Dresden start-up de-risks drug development

Side effects of drugs can have fatal consequences. It is therefore important to detect these side effects at an early stage. This is exactly what a new method developed by the Dresden-based start-up PharmAI GmbH and its partner, 2bind GmbH from Regensburg, is making possible. The two companies’ method combines artificial intelligence with highly efficient biophysical testing. The challenge of early side effect detection – which was previously similar to finding a needle in a haystack, requiring considerable time and resources – can now be addressed easily in less than two months thanks to this ground-breaking approach. This leads to a massive risk reduction in drug development.

PharmAI was founded in 2019 as a spin-off from TU Dresden. The company’s core software DiscoveryEngine is based on the analysis of 3D protein structure data. It uses information about the composition of proteins in the human body, viruses, or diseases and extracts knowledge on how these proteins interact with drugs and other small molecules. Using artificial intelligence-based algorithms, the software searches among hundreds of thousands of proteins and drugs for suitable associations. So far, the PharmAI team has used their technique to develop a new screening workflow for the identification of yet unknown drugs in challenging diseases. "Now, for the first time, we have used our technology to detect so-called off-targets – unwanted protein targets that lead to side effects," explains PharmAI CEO Dr. Joachim Haupt.

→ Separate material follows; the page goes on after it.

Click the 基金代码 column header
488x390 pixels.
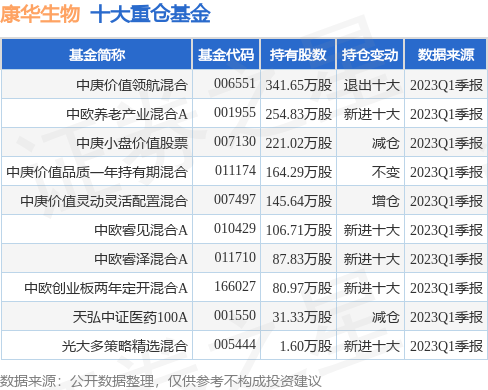[226, 55]
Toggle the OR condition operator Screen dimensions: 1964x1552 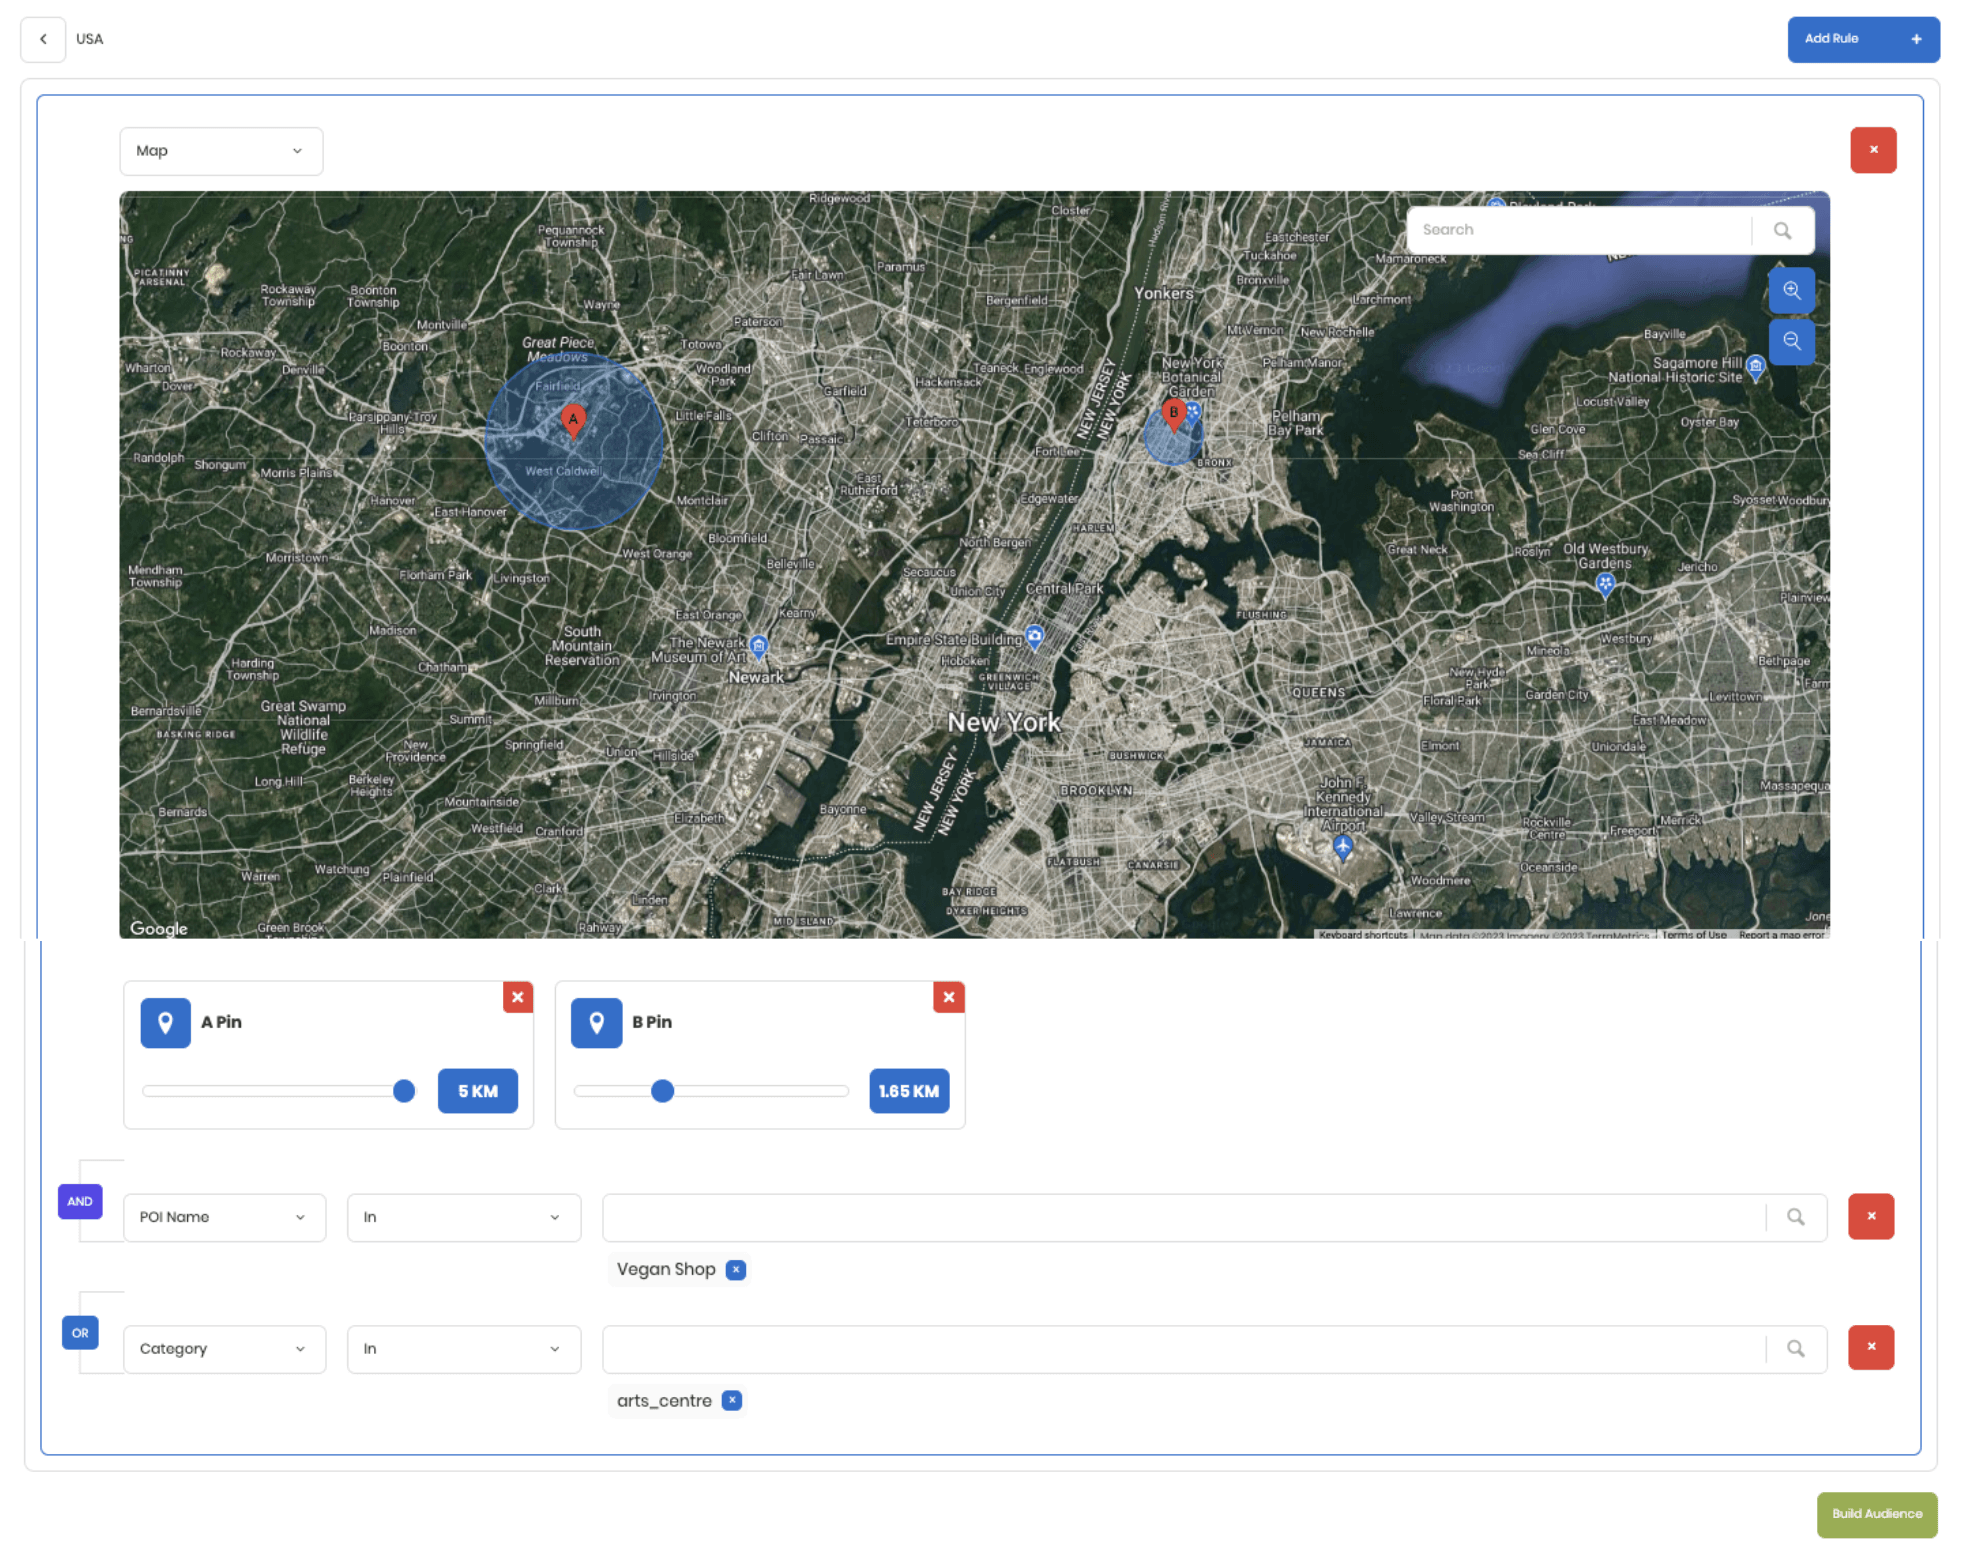click(x=80, y=1332)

In the current project with 2bind, PharmAI is working on a highly relevant protein, the enzyme MAPK14. This enzyme is present in many cell types and is important for DNA repair. In recent years, it has become clear that MAPK14 is also involved in autophagy, cellular waste disposal, and is therefore also of interest in cancer therapy. Using the DiscoveryEngine, the PharmAI team identified connections between the kinase inhibitor SB203580 and other proteins. Kinase inhibitors are among the most effective anti-cancer drugs because they can slow down tumor growth significantly. However, they often do not act selectively and therefore also influence other enzymes. The risk of harmful and even potentially fatal side effects is therefore high. "Together, using our new methodology, we can rapidly find such undesired off-targets," Dr. Haupt continues.

By using the DiscoveryEngine, the experts from Dresden discovered 13 proteins that represent potential off-targets which needed further validation in laboratory tests. PharmAI found a competent partner for in vitro validation in 2bind, which are experts for validating artificial intelligence predictions. “We take the actual, physical off-targets to the lab, mark them with a special fluorescent dye and test the binding of the kinase inhibitor it all started with, SB203580”, explains 2bind’s CSO Dr. Maximilian Plach. Of the 13 tested proteins, binding was observed for six, which corresponds to an extraordinarily high hit rate of 46 percent.

This method of testing is not only effective, fast and cost-efficient, but it also conserves resources: “Only the tiniest amounts of protein are used to validate the computer-aided predictions in the laboratory” Dr. Plach adds. This is an important point, since there are usually no financial means and time available for the production of large amounts of protein. With this joint effort, PharmAI and 2bind are confident to help revolutionizing the search for undesired side effects in drug research. The presented newly developed methodology makes a significant contribution to de-risk drug development efforts.

About PharmAI

The start-up PharmAI was founded in 2019 as a spin-off from the TU Dresden. The company’s core software DiscoveryEngine is based on the analysis of 3D protein structure data. It uses information on the composition of proteins in the human body, viruses, or diseases and extracts knowledge on how these proteins interact with drugs and other small molecules. This is a kind of jigsaw puzzle driven by the unique way how small molecules interact with binding pockets – small cavities on the protein surface. The technology, which is based on artificial intelligence, is used by its customers to find new molecules for the treatment of diseases or to detect undesired side effects in a very short time. PharmAI currently has eight team members.

About 2bind

2bind GmbH was founded in Regensburg in 2011 and provides tailor-made biophysics services and solutions that are perfectly adjusted to precise needs in key, high-value areas of Drug Discovery, Antibody Research, Aptamer Characterization, and Protein Biophysics. A state-of-the-art portfolio of biophysical technologies enables them to provide a complete and comprehensive analysis set from affinity and stability to kinetics and thermodynamics. This method portfolio includes, among others, MicroScale Thermophoresis (MST), nano-Differential Scanning Fluorimetry (nanoDSF), Biolayer Interferometry (BLI), and Isothermal Titration Calorimetry (ITC). Currently, the company has nine team members.